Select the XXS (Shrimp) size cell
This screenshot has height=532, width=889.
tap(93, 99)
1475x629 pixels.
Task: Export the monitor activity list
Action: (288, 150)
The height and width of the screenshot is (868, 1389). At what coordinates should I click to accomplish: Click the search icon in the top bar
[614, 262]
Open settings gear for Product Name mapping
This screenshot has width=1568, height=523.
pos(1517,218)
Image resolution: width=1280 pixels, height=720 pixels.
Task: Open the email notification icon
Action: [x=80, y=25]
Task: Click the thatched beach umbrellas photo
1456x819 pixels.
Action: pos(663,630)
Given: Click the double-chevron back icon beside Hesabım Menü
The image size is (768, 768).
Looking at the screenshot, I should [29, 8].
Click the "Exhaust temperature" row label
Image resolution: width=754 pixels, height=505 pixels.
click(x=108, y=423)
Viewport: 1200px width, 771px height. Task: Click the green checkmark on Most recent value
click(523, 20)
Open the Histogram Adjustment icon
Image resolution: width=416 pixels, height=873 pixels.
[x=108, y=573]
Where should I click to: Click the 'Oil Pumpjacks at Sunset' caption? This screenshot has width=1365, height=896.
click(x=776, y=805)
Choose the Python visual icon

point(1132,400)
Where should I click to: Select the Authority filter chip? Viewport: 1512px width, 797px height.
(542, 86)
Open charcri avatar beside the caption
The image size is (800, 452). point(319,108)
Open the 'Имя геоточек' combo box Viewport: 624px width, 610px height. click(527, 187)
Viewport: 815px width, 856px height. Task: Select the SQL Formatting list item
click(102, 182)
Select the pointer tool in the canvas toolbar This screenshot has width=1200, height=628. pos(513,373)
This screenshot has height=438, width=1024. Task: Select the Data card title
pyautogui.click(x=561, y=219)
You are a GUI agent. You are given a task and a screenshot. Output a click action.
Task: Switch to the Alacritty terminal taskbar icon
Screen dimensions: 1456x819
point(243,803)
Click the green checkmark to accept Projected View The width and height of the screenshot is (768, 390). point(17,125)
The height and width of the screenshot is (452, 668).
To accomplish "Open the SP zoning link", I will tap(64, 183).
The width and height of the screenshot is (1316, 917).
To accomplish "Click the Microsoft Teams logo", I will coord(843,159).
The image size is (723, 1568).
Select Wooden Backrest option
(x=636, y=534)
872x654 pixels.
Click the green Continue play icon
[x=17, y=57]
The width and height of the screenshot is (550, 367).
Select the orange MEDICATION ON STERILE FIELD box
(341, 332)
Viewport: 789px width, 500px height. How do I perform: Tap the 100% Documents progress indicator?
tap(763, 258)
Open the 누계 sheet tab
◇ ◇ ◇ ◇
レコードの中から「Viewport」という語を含む行をすべて選び、書き写してください。大文字と小文字は区別します。

Viewport: 1200px width, 771px height. Task: Click the green checkmark on Most recent value
Where should I click to: Select the Authority filter chip? Viewport: 1512px width, 797px height.
Open the 'Имя геоточек' combo box Viewport: 624px width, 610px height. click(527, 187)
Viewport: 815px width, 856px height. Task: Select the SQL Formatting list item
Viewport: 789px width, 500px height. How do I perform: Tap the 100% Documents progress indicator?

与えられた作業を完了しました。